The Hotline listed Delegate Saxman as one of the top 20 "up-and-coming stars of Virginia politics", in November 2003. In their 2006 edition, The Hotline noted that "many consider him an up-and-coming star in the party."

In addition to his work in the General Assembly, Delegate Saxman serves on the State Water Commission, the Virginia Schools for the Deaf and Blind Advisory Commission, the Board of Trustees for the Frontier Culture Museum, the board of the Blue Ridge Area Food Bank, and as a Chairman of the Board of the International Bottled Water Association. Saxman is also a member of the St. Francis of Assisi Church and the Shenandoah Valley Kiwanis.

Saxman and United States Senator John Warner were Virginia state co-chairs for John McCain's 2008 presidential campaign.

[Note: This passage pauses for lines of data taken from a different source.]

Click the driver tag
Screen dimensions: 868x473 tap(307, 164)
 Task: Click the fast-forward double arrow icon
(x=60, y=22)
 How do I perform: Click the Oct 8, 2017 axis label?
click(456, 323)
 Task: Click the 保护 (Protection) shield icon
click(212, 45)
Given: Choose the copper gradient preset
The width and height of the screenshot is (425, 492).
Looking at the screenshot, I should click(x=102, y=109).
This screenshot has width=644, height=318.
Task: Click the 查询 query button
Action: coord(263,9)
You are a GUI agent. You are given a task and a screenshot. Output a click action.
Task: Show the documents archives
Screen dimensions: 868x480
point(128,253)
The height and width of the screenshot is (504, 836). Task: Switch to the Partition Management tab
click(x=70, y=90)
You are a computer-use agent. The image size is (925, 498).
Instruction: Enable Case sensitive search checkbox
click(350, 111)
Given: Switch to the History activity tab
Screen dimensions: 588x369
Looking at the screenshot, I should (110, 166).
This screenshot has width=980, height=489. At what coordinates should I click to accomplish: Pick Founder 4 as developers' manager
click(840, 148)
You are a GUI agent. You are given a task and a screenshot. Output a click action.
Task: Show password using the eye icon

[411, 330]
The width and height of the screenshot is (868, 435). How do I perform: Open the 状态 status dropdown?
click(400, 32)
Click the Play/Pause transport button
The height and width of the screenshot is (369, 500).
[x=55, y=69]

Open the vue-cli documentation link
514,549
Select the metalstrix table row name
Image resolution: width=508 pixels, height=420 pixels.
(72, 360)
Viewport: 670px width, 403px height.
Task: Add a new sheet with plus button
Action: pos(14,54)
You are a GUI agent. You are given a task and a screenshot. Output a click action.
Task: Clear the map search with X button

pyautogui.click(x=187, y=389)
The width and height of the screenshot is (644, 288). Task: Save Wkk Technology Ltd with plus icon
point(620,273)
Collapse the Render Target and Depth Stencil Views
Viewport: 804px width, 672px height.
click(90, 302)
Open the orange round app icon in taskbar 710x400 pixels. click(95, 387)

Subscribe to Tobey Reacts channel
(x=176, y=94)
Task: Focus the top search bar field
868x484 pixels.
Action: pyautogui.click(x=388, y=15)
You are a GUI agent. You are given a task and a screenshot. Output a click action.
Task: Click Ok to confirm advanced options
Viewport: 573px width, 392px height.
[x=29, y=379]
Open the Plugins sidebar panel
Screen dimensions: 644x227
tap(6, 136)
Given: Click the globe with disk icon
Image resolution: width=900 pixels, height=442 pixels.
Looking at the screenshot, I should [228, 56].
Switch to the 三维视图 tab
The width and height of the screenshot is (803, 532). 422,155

===Potential 2008 Senate candidacy===

On November 19, 2007, Saxman announced that he was considering a bid to run for the U.S. Senate to fill the seat of retiring Republican John Warner, after former Governor Jim Gilmore (R) announced that he was running for the position. Former Governor Mark Warner (D) - no relation to John Warner - also announced his candidacy.

On December 1, 2007, the Associated Press reported Chris Saxman would not seek the Republican Convention nomination to replace John Warner, and would be a candidate for reelection to his 20th District House seat in 2009.

===House of Delegates retirement===
Delegate Saxman surprised the political community when he announced on July 17, 2009, that he was withdrawing from his reelection bid, only days after campaigning door-to-door. He cited his desire to fight for what he calls "projects of my passion." GOP leaders nominated Staunton City Councilor Dickie Bell as the Republican nominee. In the November general election, Bell defeated the Democratic nominee, Erik Curren, marketing director of the American Shakespeare Center in Staunton.

==Personal life==
Delegate Saxman currently resides in Staunton with his wife, Michele, an employee in the family business, and their four children, Mary Kathryn, William, Nora and John.

Saxman's father, Bill, and mother, Jan, are the founders of Shenandoah Valley Water Company.